Looking at my references that we took at the mall, visualized here:
First I started with the particles and created a torus that was transformed next to the nozzle to emit from.
I wanted to get the initial shape of the particles. We decided to render it with the nozzle facing the side so that the spritz does not go into the camera.
These are the first video and photo of the first render pass. I began tweaking the shape of the particles to look a little more like my reference and changing either the shape, birth rate, or the size, of each particle.
This is the basic set up for the pop solver. The collusion still needs to be fixed, but it is a start.

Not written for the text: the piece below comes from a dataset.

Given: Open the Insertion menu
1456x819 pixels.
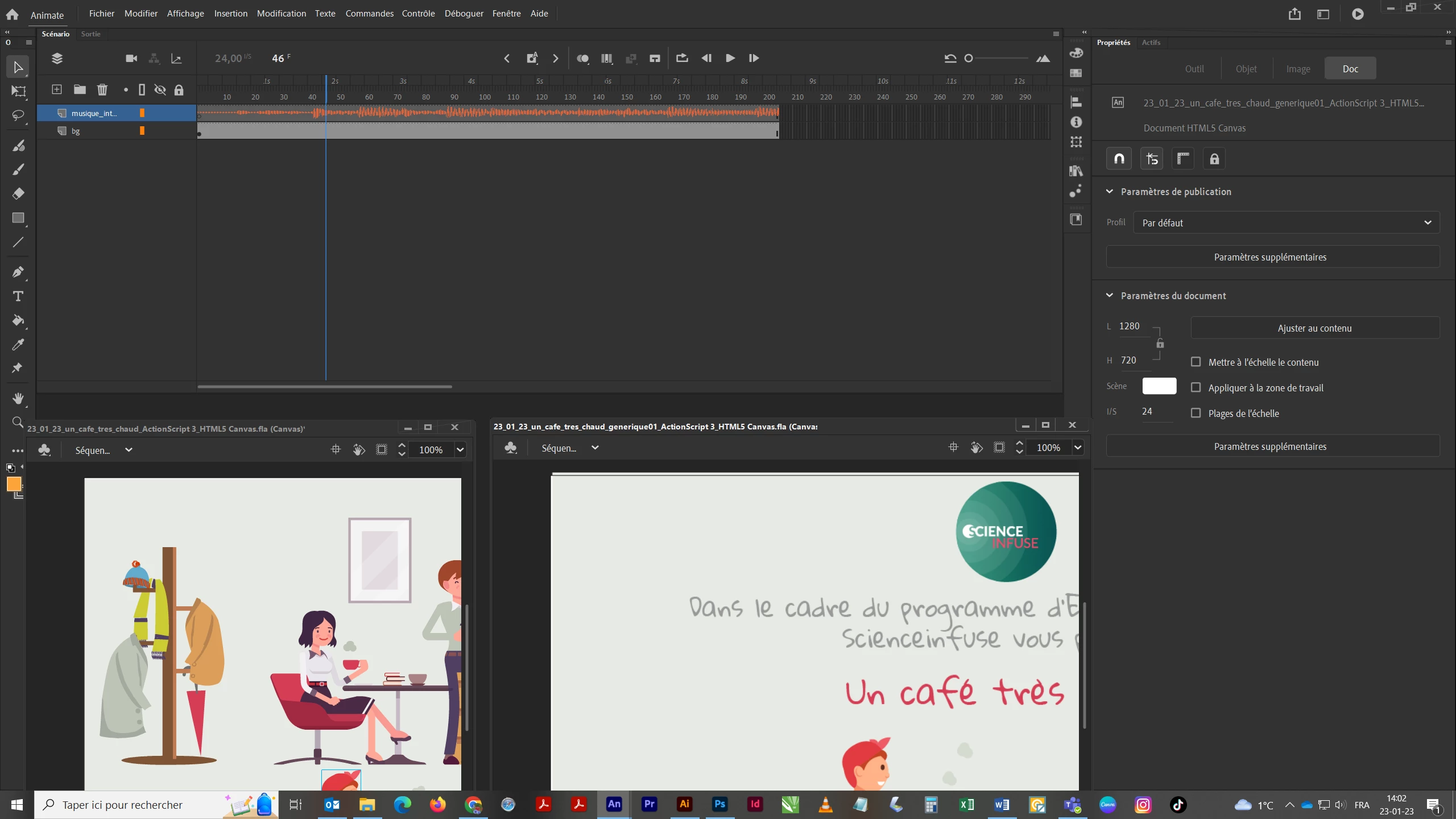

The pyro is the heaviest part of this shot. I wanted to try to connect the particles that were emitted in the popnet to be the pyro source.
This is the first pass of the pyro. The flipbook showed the movement of the pyro and what I learned was that it grew overtime, almost absorbing the bottle.
To tweak this I experimented with the particle size and birth rate along with the dissipation.. This test was even less particles and smaller. I had increased the cooling rate along with the turbulence and dissipation.
This looked even less than how I wanted it. Increasing the particles was the way to go as it creates a bigger cloud effect, which is what I am going for. So I increased the particles.